>> BEGIN RECORDS FOR PROCESSING

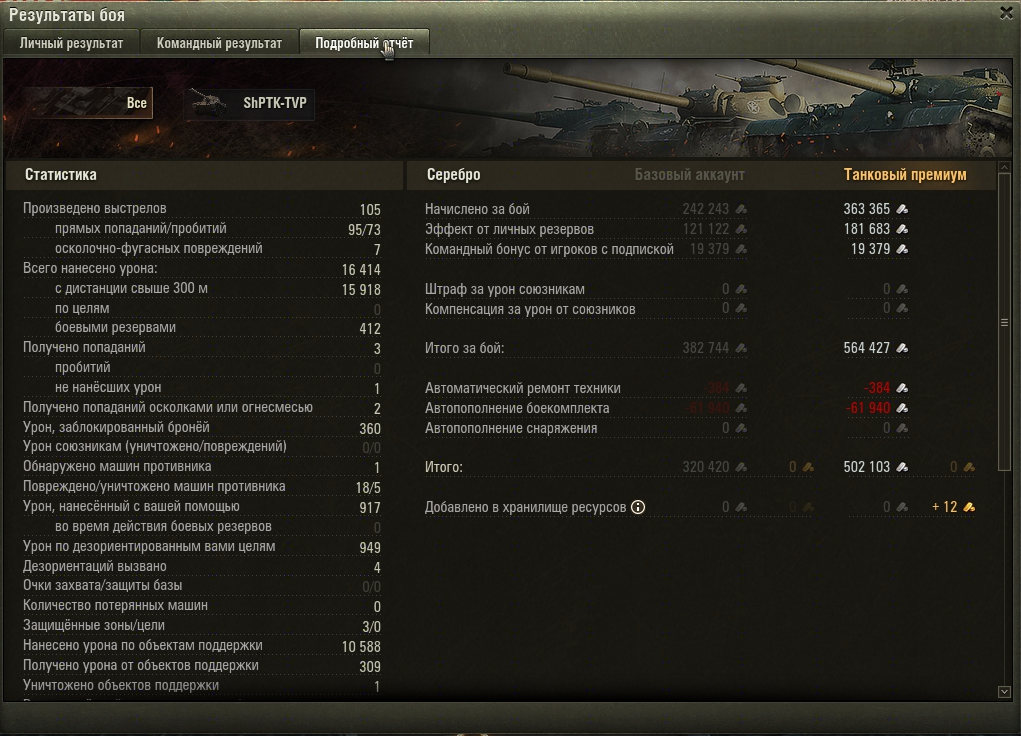Select the Подробный отчёт tab
Viewport: 1021px width, 736px height.
point(364,43)
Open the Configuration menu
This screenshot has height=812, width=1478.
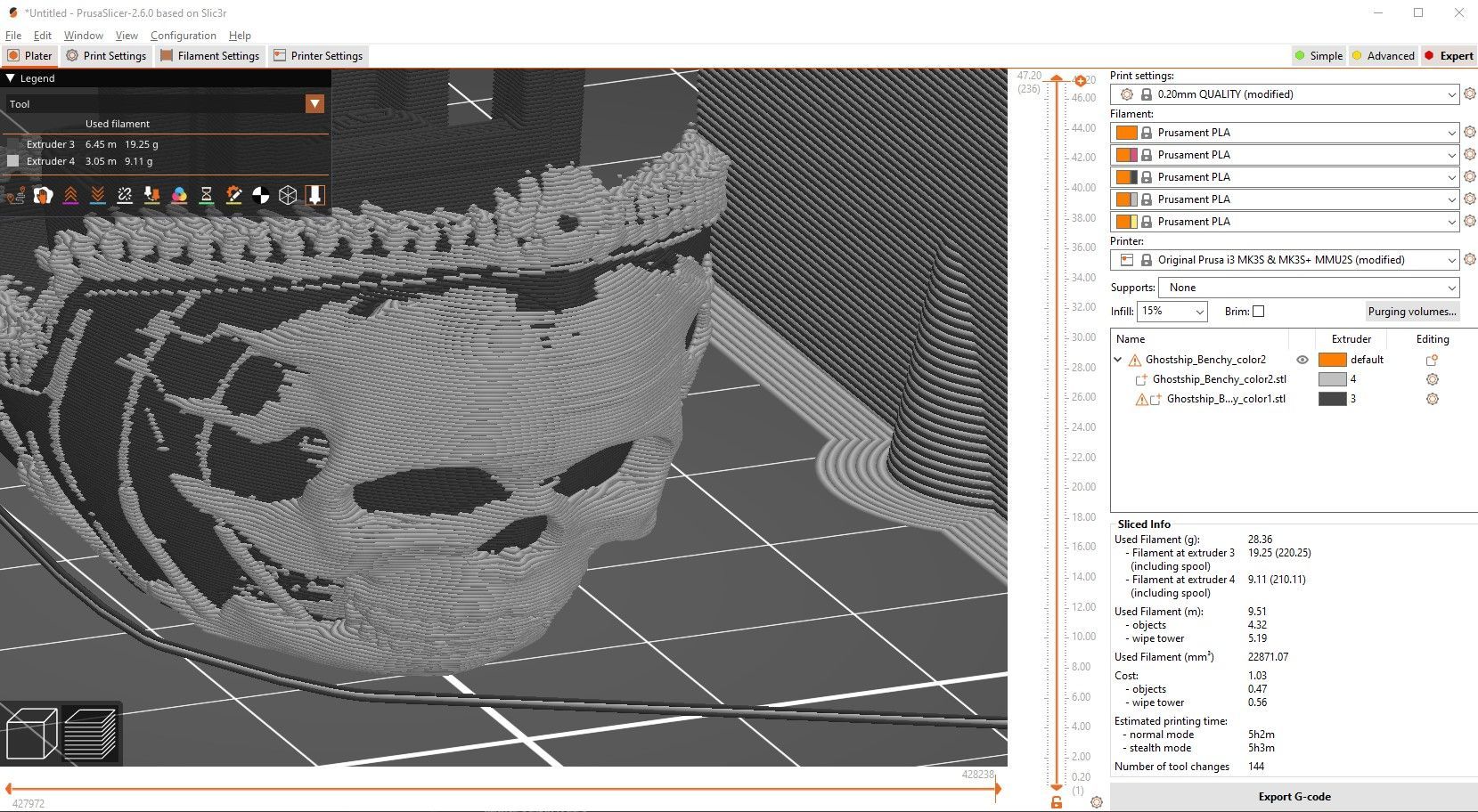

>> END RECORDS FOR PROCESSING

SHORT EXERCISE: Copy out the entries above, replacing "Configuration" with "Settings" and keeping everything else the same. Leave the pictures out.

TASK RESPONSE:
Select the Подробный отчёт tab
Viewport: 1021px width, 736px height.
point(364,43)
Open the Settings menu
This screenshot has height=812, width=1478.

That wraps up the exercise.